** Excerpt to read **
○ ○ ○

Editor’s note: This story was updated to clarify ownership of the Villard Ranch and the signatures needed to get on the 2022 ballot.

Melody Villard doesn’t know whether to accuse the organizers of the PAUSE initiative of incompetence or resoluteness. Either way, if voters approved it, she believes the state’s agricultural industry as we know it would collapse.

“It’s either well thought out to cripple an industry,” Villard said, “or it’s not well thought out at all, and it cripples our industry.”



Villard is a Moffat County Commissioner, but she says “our” because she and her husband run Villard Ranch, a Craig sheep operation that’s been in their family for a century. The ag industry is so rankled by ballot Initiative 16 that a coalition of livestock and farming groups protested before the state’s Title Board, stating that the name was a political catchphrase. The name, Protect Animals from Unnecessary Suffering and Exploitation (PAUSE), seems cute if you say the abbreviated version out loud, but producers such as Villard call it an attack against the ag industry as well as private pet breeders.

The initiative adds livestock and fish to the state’s cruelty law, redefines what constitutes a sexual act with an animal and requires that slaughtering of livestock only occurs after the animal has lived a quarter of its lifespan.

○ ○ ○

** Information provided **
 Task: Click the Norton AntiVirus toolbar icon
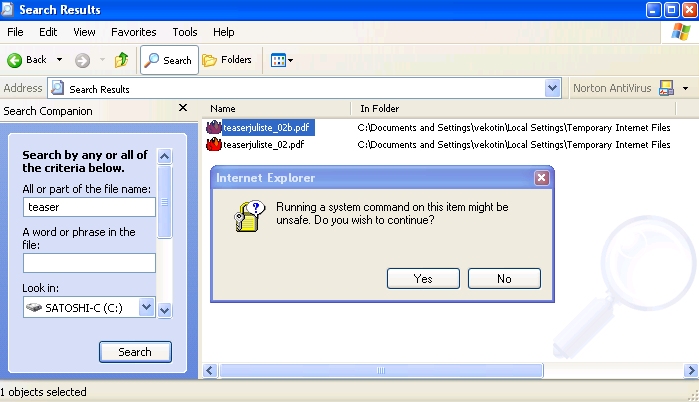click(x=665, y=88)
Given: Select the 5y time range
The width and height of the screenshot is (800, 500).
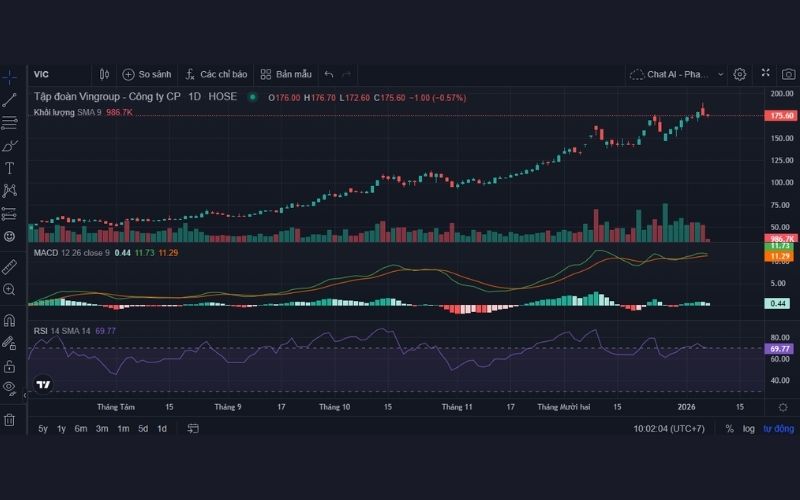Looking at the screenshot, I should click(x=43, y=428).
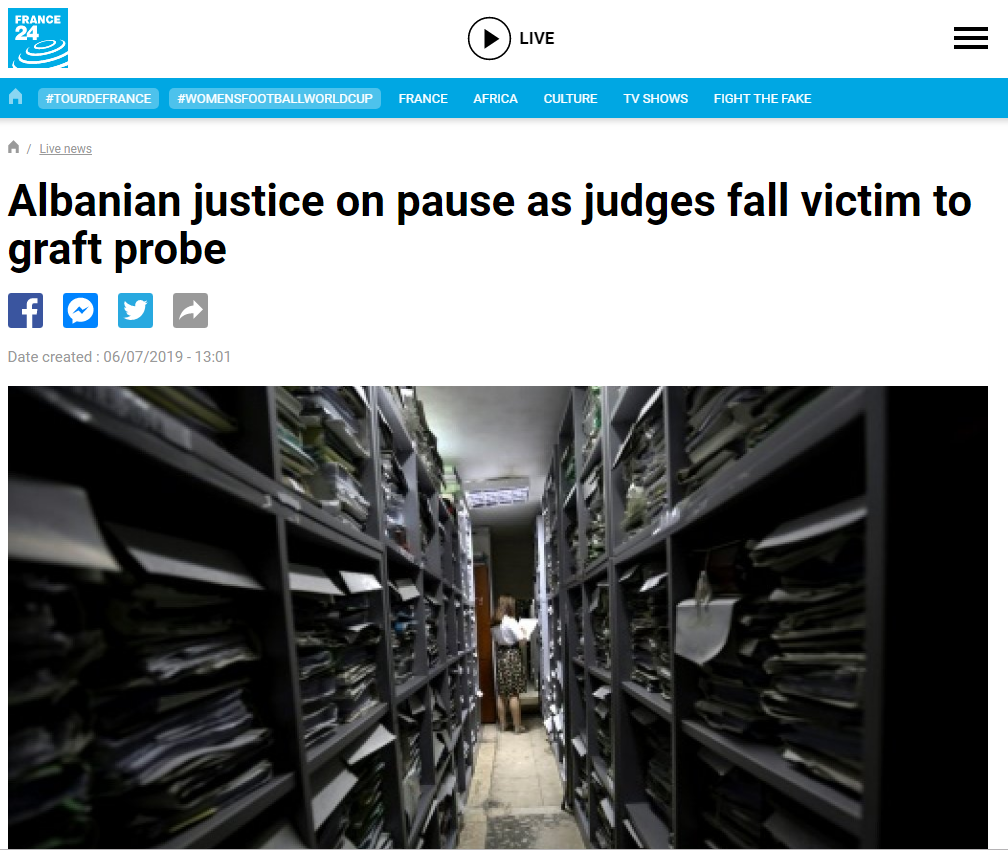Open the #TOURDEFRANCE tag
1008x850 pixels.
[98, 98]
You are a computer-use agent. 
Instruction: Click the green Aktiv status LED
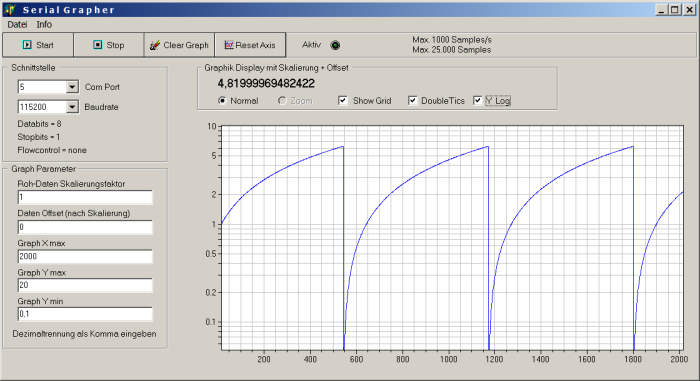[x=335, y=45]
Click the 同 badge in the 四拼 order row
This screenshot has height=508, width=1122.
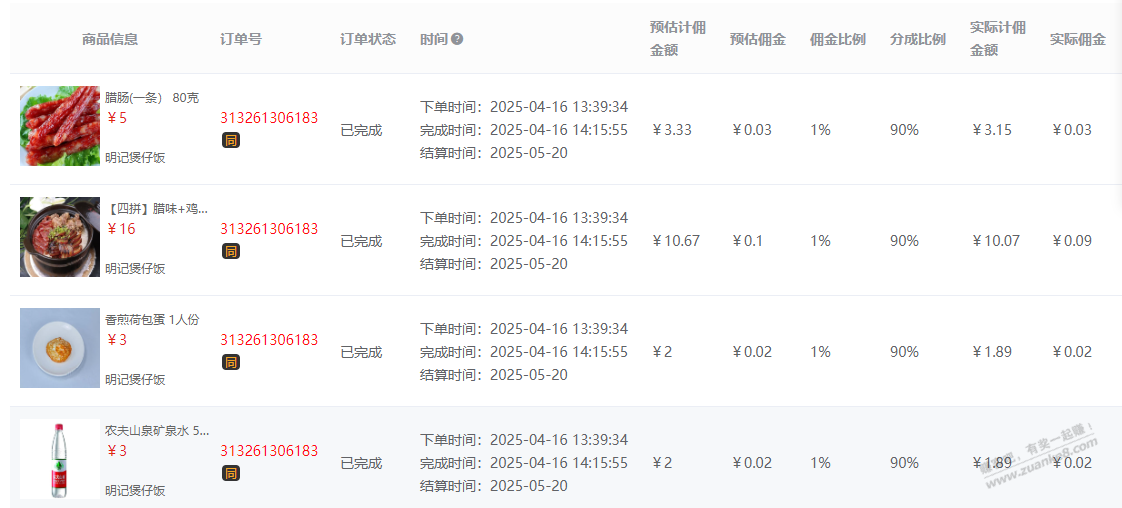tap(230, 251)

○ ○ ○

** Work request 1 **
In the article on the PAUSE initiative, why does Melody Villard say "our" when she speaks of the industry? Answer in one to three sentences.
** Work request 2 **
Resume the article on the PAUSE initiative, starting after its last sentence.
The rows have nothing to do with the article on the PAUSE initiative.

** Task output 1 **
She says "our" because she and her husband run Villard Ranch, a Craig sheep operation that has been in their family for a century. She is a Moffat County Commissioner, but she is also part of the agricultural industry herself.

** Task output 2 **
All that would change the way livestock and breeders operate their businesses, to the point that it would probably run them and all the supportive industries such as feed and fencing out of business, Villard said.

“There are so many small ripple effects that would make this a huge problem,” she said. “It would kill the industry in Colorado. It’s all so tied together.”

Villard raises lambs for consumption. They are born in May, and she sells most of them to a livestock operator in October. Those are butchered a few months later. The initiative would force Villard to keep her animals for two or even three more years than she does now. That would wipe out her grazing land and strain her water resources for what she calls an arbitrary lifespan. The meat also would be flavorless, fatty and tough.

The organizers listed on the PAUSE website didn’t return calls for comment. The website says the initiative would “extend basic decency to farm animals.” The initiative, the site states, would define cruelty to farm animals, and it says organizers were inspired after seeing a chicken farm with starving and severely abused animals. The initiative needs nearly 125,000 signatures to get on the November 2022 ballot.

But those definitions listed above have practically every agricultural organization against it, including the Colorado Livestock Association and a coalition that calls itself Coloradans for Animal Care. They are joined by Gov. Jared Polis’ office, the Colorado Veterinary Medical Association and the Colorado Federation of Dog Clubs and Owners. Moffat County Commissioners also approved a resolution against it, as have many other county commissions across the state.

The vet association and the federation are concerned about traditional animal husbandry practices being challenged by the initiative, including artificial insemination and simple practices such as spaying and neutering. The website says fixing an animal would not be affected by the initiative, although it would prevent castration.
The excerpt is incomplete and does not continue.